** Entries shown follows **

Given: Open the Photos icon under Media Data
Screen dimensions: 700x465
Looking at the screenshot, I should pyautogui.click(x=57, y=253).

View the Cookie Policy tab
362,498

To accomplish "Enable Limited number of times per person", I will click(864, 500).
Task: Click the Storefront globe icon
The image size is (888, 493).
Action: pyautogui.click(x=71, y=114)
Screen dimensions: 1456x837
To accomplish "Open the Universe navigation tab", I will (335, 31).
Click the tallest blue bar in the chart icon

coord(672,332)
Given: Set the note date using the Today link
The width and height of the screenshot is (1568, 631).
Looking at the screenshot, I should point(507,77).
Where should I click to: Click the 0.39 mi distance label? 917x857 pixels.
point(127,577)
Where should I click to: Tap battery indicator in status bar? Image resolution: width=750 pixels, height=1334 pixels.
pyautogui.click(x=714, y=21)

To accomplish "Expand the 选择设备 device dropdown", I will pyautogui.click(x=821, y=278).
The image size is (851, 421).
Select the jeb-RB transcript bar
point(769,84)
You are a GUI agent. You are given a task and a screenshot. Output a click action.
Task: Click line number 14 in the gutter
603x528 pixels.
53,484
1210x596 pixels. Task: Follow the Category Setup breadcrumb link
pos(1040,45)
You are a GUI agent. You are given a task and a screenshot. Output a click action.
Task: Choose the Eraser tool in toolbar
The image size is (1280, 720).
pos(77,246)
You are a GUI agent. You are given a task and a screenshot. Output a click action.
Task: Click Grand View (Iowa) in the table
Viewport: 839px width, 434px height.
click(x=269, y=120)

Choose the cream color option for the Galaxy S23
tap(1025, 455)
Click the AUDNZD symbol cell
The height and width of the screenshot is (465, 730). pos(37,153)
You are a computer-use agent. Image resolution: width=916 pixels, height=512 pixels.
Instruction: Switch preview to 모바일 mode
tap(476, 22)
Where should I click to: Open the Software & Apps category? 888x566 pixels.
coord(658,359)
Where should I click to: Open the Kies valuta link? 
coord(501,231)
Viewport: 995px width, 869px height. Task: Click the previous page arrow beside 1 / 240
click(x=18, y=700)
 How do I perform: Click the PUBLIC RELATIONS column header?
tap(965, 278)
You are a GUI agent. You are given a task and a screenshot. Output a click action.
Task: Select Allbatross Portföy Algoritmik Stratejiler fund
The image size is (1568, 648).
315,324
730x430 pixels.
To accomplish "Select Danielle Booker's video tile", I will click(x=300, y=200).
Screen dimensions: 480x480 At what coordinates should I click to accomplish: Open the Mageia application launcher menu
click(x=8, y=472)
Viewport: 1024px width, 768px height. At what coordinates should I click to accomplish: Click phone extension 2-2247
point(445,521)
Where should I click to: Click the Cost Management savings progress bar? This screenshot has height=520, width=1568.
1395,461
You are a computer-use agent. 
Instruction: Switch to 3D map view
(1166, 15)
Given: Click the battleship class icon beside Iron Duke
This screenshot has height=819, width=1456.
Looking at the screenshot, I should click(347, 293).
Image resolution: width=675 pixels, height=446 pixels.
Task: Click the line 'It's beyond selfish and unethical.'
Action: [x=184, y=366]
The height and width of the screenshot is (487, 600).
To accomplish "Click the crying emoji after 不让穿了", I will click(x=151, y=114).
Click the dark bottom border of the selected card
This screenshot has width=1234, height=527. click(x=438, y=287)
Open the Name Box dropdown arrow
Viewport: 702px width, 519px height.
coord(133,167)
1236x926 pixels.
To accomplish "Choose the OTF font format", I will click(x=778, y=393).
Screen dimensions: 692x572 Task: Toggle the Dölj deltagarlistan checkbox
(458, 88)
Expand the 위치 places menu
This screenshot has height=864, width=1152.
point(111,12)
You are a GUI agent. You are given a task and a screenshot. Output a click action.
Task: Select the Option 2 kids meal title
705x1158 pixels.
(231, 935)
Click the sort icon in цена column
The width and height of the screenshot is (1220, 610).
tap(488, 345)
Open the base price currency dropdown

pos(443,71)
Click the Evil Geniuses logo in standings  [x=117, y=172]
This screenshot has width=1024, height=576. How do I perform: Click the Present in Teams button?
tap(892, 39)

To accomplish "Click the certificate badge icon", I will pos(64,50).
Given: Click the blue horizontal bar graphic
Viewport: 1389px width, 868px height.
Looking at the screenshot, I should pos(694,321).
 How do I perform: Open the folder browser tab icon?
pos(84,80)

** End of Entries shown **

An acceptable answer repeats every entry exactly, with nothing omitted.

Given: Open the Photos icon under Media Data
Screen dimensions: 700x465
Looking at the screenshot, I should pyautogui.click(x=57, y=253).

View the Cookie Policy tab
362,498

To accomplish "Enable Limited number of times per person", I will click(864, 500).
Task: Click the Storefront globe icon
The image size is (888, 493).
Action: pyautogui.click(x=71, y=114)
Screen dimensions: 1456x837
To accomplish "Open the Universe navigation tab", I will (335, 31).
Click the tallest blue bar in the chart icon

coord(672,332)
Given: Set the note date using the Today link
The width and height of the screenshot is (1568, 631).
Looking at the screenshot, I should point(507,77).
Where should I click to: Click the 0.39 mi distance label? 917x857 pixels.
point(127,577)
Where should I click to: Tap battery indicator in status bar? Image resolution: width=750 pixels, height=1334 pixels.
pyautogui.click(x=714, y=21)

To accomplish "Expand the 选择设备 device dropdown", I will pyautogui.click(x=821, y=278).
The image size is (851, 421).
Select the jeb-RB transcript bar
point(769,84)
You are a GUI agent. You are given a task and a screenshot. Output a click action.
Task: Click line number 14 in the gutter
603x528 pixels.
53,484
1210x596 pixels. Task: Follow the Category Setup breadcrumb link
pos(1040,45)
You are a GUI agent. You are given a task and a screenshot. Output a click action.
Task: Choose the Eraser tool in toolbar
The image size is (1280, 720).
pos(77,246)
You are a GUI agent. You are given a task and a screenshot. Output a click action.
Task: Click Grand View (Iowa) in the table
Viewport: 839px width, 434px height.
click(x=269, y=120)

Choose the cream color option for the Galaxy S23
tap(1025, 455)
Click the AUDNZD symbol cell
The height and width of the screenshot is (465, 730). pos(37,153)
You are a computer-use agent. Image resolution: width=916 pixels, height=512 pixels.
Instruction: Switch preview to 모바일 mode
tap(476, 22)
Where should I click to: Open the Software & Apps category? 888x566 pixels.
coord(658,359)
Where should I click to: Open the Kies valuta link? 
coord(501,231)
Viewport: 995px width, 869px height. Task: Click the previous page arrow beside 1 / 240
click(x=18, y=700)
 How do I perform: Click the PUBLIC RELATIONS column header?
tap(965, 278)
You are a GUI agent. You are given a task and a screenshot. Output a click action.
Task: Select Allbatross Portföy Algoritmik Stratejiler fund
The image size is (1568, 648).
315,324
730x430 pixels.
To accomplish "Select Danielle Booker's video tile", I will click(x=300, y=200).
Screen dimensions: 480x480 At what coordinates should I click to accomplish: Open the Mageia application launcher menu
click(x=8, y=472)
Viewport: 1024px width, 768px height. At what coordinates should I click to accomplish: Click phone extension 2-2247
point(445,521)
Where should I click to: Click the Cost Management savings progress bar? This screenshot has height=520, width=1568.
1395,461
You are a computer-use agent. 
Instruction: Switch to 3D map view
(1166, 15)
Given: Click the battleship class icon beside Iron Duke
This screenshot has height=819, width=1456.
Looking at the screenshot, I should click(347, 293).
Image resolution: width=675 pixels, height=446 pixels.
Task: Click the line 'It's beyond selfish and unethical.'
Action: [x=184, y=366]
The height and width of the screenshot is (487, 600).
To accomplish "Click the crying emoji after 不让穿了", I will click(x=151, y=114).
Click the dark bottom border of the selected card
This screenshot has width=1234, height=527. click(x=438, y=287)
Open the Name Box dropdown arrow
Viewport: 702px width, 519px height.
coord(133,167)
1236x926 pixels.
To accomplish "Choose the OTF font format", I will click(x=778, y=393).
Screen dimensions: 692x572 Task: Toggle the Dölj deltagarlistan checkbox
(458, 88)
Expand the 위치 places menu
This screenshot has height=864, width=1152.
point(111,12)
You are a GUI agent. You are given a task and a screenshot. Output a click action.
Task: Select the Option 2 kids meal title
705x1158 pixels.
(231, 935)
Click the sort icon in цена column
The width and height of the screenshot is (1220, 610).
tap(488, 345)
Open the base price currency dropdown

pos(443,71)
Click the Evil Geniuses logo in standings  [x=117, y=172]
This screenshot has width=1024, height=576. How do I perform: Click the Present in Teams button?
tap(892, 39)

To accomplish "Click the certificate badge icon", I will pos(64,50).
Given: Click the blue horizontal bar graphic
Viewport: 1389px width, 868px height.
Looking at the screenshot, I should pos(694,321).
 How do I perform: Open the folder browser tab icon?
pos(84,80)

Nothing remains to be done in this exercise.